* PROMPT: Nothing but the text of the records belongs in your answer: repeat all of it exactly and leave out the images.

-- PROVIDED DATA follows --

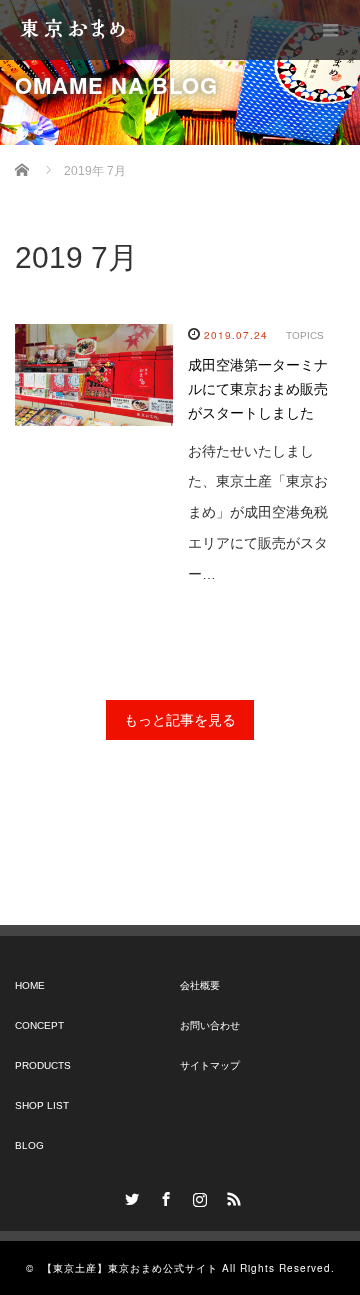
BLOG (29, 1145)
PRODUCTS (43, 1065)
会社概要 (200, 985)
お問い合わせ (210, 1025)
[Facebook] (163, 1196)
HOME (30, 985)
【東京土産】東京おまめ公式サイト (130, 1268)
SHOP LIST (42, 1105)
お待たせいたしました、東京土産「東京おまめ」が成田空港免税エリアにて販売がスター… (258, 512)
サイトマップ (210, 1065)
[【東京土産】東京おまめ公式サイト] (76, 30)
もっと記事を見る (180, 720)
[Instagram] (197, 1196)
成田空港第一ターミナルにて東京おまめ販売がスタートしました (258, 389)
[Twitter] (129, 1196)
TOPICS (305, 335)
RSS (231, 1196)
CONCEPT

-- PROVIDED DATA concluded --

* SOLUTION TO THE PROBLEM:
BLOG (29, 1145)
PRODUCTS (43, 1065)
会社概要 (200, 985)
お問い合わせ (210, 1025)
[Facebook] (163, 1196)
HOME (30, 985)
【東京土産】東京おまめ公式サイト (130, 1268)
SHOP LIST (42, 1105)
お待たせいたしました、東京土産「東京おまめ」が成田空港免税エリアにて販売がスター… (258, 512)
サイトマップ (210, 1065)
[【東京土産】東京おまめ公式サイト] (76, 30)
もっと記事を見る (180, 720)
[Instagram] (197, 1196)
成田空港第一ターミナルにて東京おまめ販売がスタートしました (258, 389)
[Twitter] (129, 1196)
TOPICS (305, 335)
RSS (231, 1196)
CONCEPT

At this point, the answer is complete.